Bisnis.com, JAKARTA — Badan Pusat Statistik (BPS) mencatat nilai tukar petani (NTP) terus mengalami tren peningkatan sebesar 123,68 pada Januari 2025. Nilainya naik 0,73% dibandingkan Desember 2024 yang hanya di angka 122,78.
Plt. Kepala BPS Amalia Adininggar Widyasanti mengatakan kenaikan NTP terjadi lantaran indeks harga yang diterima petani (It) naik 0,82%. Angkanya lebih tinggi dibandingkan dengan kenaikan indeks harga yang dibayarkan oleh petani (Ib) yang sebesar 0,09%.
“Komoditas yang dominan mempengaruhi indeks harga yang diterima petani nasional adalah cabai rawit, cabai merah, kakao atau cokelat biji, dan gabah,” kata Amalia dalam Rilis BRS, Senin (3/2/2025).
Jika dilihat secara rinci, BPS mencatat It mengalami kenaikan sebesar 0,82% menjadi 150,72. Sementara itu, Ib juga terpantau merangkak naik 0,09% menjadi 121,87.

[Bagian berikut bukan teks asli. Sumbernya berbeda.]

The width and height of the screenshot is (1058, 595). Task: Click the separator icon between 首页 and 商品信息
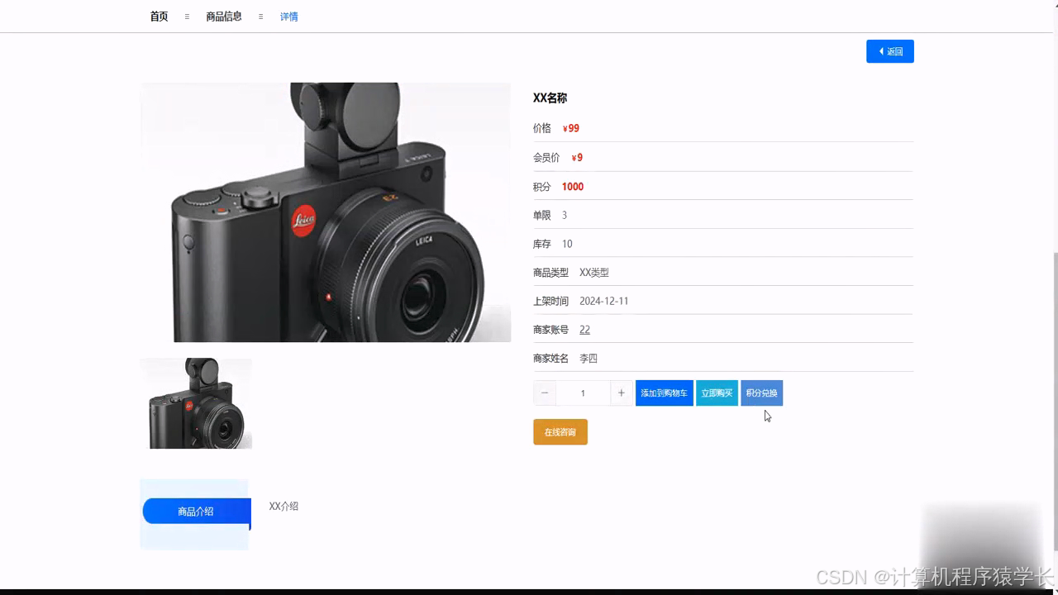tap(186, 16)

Data BPS menunjukkan komoditas penyumbang kenaikan Ib adalah cabai rawit, cabai merah, minyak goreng, dan sigaret kretek mesin (SKM).
Adapun, secara bulanan (month-to-month/mtm), subsektor yang mengalami peningkatan NTP adalah tanaman pangan (NTPP), hortikultura (NTPH), dan perikanan (NTNP). Masing-masing naik sebesar 0,14%, 9,12%, dan 0,23%.
Baca Juga
“Komoditas yang dominan mempengaruhi kenaikan indeks harga yang diterima petani pada subsektor ini adalah cabai rawit, cabai merah, wortel, dan kentang,” ujarnya.
Secara keseluruhan, BPS mencatat sebanyak 30 provinisi mengalami kenaikan NTP, dengan kenaikan tertinggi terjadi di provinsi Kepulauan Babel sebesar 3,64%.
Di sisi lain, sebanyak 7 provinsi mengalami penurunan NTP. Di mana, penurunan terdalam terjadi di Sulawesi Barat, yakni mencapai -2,54%.
Sementara itu, BPS mencatat nilai tukar nelayan (NTN) juga mengalami peningkatan sebesar 0,51%. Komoditas yang dominan mempengaruhi kenaikan indeks harga yang diterima petani pada subsektor ini adalah ikan layang, ikan kembung, teri, dan ikan selar.
Seiring dengan peningkatan itu, sebanyak 26 provinsi mengalami kenaikan NTN. Tercatat, Kepulauan Babel menjadi wilayah dengan kenaikan NTN tertinggi mencapai 3,09%. Sedangkan 11 provinsi mengalami penurunan NTP dan penurunan terdalam terjadi di Maluku Utara sebesar -2,74%.